Madison leaned toward Chris's ear and whispered, "You couldn't have written that part of it any better." "--the female phenom Madison McCall!" Madison came out of the room amid not applause but more jostling and shouting among the media battling for space.
"Thank you Mr. Dobbins," she said sternly. "I am here to inform you that, yes, I will be handling this case for Mr. Jones. I would ask you not to solicit comment from him, but to direct your questions from this point further at me--"
The place erupted with reporters bawling questions. Madison held up her hands. During the melee, she wondered if she shouldn't push the Zeus shoe off the podium. It was sitting right there in front of her like a ridiculous prop. She wrestled with the notion until it was quiet again and too late.

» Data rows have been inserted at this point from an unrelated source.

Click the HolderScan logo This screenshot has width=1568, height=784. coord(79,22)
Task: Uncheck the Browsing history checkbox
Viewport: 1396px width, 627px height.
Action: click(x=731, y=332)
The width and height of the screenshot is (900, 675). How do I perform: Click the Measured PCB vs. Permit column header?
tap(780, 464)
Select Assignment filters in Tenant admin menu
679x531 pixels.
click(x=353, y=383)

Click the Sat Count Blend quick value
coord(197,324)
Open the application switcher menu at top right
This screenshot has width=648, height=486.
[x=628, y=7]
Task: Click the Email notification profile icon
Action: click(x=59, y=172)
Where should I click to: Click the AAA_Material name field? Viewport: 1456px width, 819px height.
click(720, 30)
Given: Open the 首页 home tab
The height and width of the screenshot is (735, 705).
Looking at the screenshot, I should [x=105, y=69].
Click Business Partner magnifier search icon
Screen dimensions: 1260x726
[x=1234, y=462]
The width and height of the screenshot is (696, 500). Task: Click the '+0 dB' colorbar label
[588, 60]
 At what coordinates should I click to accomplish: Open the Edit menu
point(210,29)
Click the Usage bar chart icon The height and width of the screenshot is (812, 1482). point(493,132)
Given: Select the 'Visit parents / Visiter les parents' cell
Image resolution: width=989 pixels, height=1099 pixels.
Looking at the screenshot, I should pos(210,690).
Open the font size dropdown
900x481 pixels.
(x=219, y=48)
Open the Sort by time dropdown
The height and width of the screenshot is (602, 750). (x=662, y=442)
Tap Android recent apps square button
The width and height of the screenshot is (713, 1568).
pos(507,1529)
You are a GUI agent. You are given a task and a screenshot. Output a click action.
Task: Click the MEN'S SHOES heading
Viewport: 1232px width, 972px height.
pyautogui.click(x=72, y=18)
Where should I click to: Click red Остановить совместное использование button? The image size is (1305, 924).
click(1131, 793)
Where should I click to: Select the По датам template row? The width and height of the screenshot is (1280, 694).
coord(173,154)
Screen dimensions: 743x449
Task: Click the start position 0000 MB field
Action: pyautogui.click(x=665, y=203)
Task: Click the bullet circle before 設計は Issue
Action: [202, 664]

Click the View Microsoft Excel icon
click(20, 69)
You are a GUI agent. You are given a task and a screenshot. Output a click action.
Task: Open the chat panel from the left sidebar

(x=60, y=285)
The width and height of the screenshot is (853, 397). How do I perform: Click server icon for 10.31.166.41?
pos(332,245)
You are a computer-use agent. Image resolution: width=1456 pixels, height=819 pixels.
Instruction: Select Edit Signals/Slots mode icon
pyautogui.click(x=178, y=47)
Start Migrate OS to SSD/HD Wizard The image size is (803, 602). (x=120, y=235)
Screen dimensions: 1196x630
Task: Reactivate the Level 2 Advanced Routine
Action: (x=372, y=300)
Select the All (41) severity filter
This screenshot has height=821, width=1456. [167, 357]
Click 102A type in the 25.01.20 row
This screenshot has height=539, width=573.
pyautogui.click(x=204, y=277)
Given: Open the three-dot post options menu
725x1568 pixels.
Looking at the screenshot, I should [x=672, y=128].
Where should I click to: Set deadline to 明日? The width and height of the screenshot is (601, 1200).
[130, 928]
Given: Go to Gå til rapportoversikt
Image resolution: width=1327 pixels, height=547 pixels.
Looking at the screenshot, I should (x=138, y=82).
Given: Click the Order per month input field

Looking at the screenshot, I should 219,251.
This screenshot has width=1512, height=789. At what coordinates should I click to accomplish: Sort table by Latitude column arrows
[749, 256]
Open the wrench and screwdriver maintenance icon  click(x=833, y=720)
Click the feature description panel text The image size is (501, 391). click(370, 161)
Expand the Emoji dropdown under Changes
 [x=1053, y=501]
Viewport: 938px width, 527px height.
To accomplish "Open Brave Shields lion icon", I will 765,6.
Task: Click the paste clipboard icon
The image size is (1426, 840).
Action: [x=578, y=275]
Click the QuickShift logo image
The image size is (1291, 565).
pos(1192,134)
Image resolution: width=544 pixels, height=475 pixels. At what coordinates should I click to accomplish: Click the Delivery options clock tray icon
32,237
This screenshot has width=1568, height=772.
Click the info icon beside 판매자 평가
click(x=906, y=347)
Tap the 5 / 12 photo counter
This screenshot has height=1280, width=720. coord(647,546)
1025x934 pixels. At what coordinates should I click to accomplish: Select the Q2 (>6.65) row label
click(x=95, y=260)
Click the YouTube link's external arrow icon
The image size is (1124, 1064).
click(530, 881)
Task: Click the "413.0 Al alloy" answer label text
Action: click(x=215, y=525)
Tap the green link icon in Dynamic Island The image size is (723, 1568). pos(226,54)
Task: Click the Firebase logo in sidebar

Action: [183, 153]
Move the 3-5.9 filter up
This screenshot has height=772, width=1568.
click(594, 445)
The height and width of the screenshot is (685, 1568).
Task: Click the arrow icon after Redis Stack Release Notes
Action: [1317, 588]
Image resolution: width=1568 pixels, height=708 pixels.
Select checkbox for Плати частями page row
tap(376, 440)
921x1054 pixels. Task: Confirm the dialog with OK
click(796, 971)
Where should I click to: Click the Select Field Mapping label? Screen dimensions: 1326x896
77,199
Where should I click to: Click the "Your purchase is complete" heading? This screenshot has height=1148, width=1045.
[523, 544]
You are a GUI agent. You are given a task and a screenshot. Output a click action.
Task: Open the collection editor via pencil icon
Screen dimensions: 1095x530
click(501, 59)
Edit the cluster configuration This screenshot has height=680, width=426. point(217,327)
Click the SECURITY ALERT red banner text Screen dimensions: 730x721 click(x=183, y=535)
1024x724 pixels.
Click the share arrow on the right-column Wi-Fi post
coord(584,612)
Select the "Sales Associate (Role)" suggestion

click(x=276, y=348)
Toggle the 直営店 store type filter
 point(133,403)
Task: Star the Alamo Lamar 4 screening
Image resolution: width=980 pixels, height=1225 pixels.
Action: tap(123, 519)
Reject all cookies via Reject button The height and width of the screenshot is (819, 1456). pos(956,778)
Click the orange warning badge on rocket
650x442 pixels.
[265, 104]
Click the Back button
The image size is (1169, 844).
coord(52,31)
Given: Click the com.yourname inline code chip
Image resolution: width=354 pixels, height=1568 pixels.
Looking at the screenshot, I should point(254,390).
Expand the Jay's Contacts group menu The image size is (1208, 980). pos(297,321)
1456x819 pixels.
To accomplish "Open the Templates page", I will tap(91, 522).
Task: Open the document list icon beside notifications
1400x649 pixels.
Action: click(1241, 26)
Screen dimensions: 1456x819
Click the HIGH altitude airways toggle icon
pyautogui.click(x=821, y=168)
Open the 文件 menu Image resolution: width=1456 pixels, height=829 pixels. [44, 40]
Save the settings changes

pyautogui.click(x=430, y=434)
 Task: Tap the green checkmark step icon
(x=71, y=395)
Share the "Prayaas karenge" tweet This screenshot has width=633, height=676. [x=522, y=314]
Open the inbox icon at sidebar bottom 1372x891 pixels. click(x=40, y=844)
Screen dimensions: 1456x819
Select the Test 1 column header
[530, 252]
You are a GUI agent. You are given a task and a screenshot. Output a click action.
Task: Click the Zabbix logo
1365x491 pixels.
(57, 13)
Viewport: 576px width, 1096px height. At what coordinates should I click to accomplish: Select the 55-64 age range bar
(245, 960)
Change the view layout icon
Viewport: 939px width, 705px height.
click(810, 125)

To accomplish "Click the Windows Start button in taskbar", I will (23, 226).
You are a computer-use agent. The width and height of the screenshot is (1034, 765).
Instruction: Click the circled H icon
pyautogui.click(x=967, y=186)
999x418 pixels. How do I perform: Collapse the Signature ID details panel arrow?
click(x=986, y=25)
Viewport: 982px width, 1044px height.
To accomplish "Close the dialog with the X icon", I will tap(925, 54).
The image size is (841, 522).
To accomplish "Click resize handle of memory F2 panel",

"If you interrupt me again," she warned the reporters, "my part of this press conference is over. Now, as I said, I will handle your questions only at press conferences. As we proceed towards trial I will call these conferences only as I see fit. I have this statement to make right now . . ."
Madison took an index card out of her inside pocket and tucked the edge of it under the sneaker. She glanced at it, then looked up at the crowded room.
"I urge you, as responsible members of your profession, to remember that Mr. Jones is innocent. It is our intention to prove that in a court of law. Until that time, it is your duty and mine as responsible members of this society to remember that we have embraced the presumption of innocence. This is what separates us from the injustice of the death squads that have and still do plague many of the societies in the history of man. This is an important right that I do not intend to let people forget. I hope you will do the same."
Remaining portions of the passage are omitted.